## Begin Source text
You are viewing a plain text version of this content. The canonical link for it is here.
Posted to user@nutch.apache.org by "Naess, Ronny" <Ro...@avinor.no> on 2007/05/10 08:32:15 UTC

Stop words

Hi.

I am living in Norway and I would like to add a stop word list.

I found this https://issues.apache.org/jira/browse/NUTCH-453 in JIRA
saying something about "moveing stop words from code to config file",
but nothing has happend in this area it seems.

How can I add stop words with current version (0.9)?

Thanks,

Ronny

Re: Stop words

Posted by carmmello <ca...@globo.com>.
Dear Andrzej Bialecki

I added some words to the list in NutchAnalysis.java and tried to crawl some 
sites.
When I searched  for  the original stop words, I got zero results.  When I 
tried the added words, there were lots of them in the results.
## End Source text
## Begin Material provided
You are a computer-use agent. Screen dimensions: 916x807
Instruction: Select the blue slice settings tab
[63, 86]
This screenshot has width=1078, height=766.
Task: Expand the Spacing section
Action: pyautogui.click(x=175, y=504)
## End Material provided
* **Tasks to complete**:
1. Echo the stop words thread, starting at "Re: Stop words" and ending at "in the results.".
2. Translate into French this sentence from the stop words thread: "I am living in Norway and I would like to add a stop word list."
3. In the stop words thread, list every sentence that follows the greeting in the reply posted by carmmello.
The material plays no role in this work.

* **Answers for this exercise**:
1.
Re: Stop words

Posted by carmmello <ca...@globo.com>.
Dear Andrzej Bialecki

I added some words to the list in NutchAnalysis.java and tried to crawl some 
sites.
When I searched  for  the original stop words, I got zero results.  When I 
tried the added words, there were lots of them in the results.

2. J'habite en Norvège et j'aimerais ajouter une liste de mots vides.

3.
- I added some words to the list in NutchAnalysis.java and tried to crawl some sites.
- When I searched for the original stop words, I got zero results.
- When I tried the added words, there were lots of them in the results.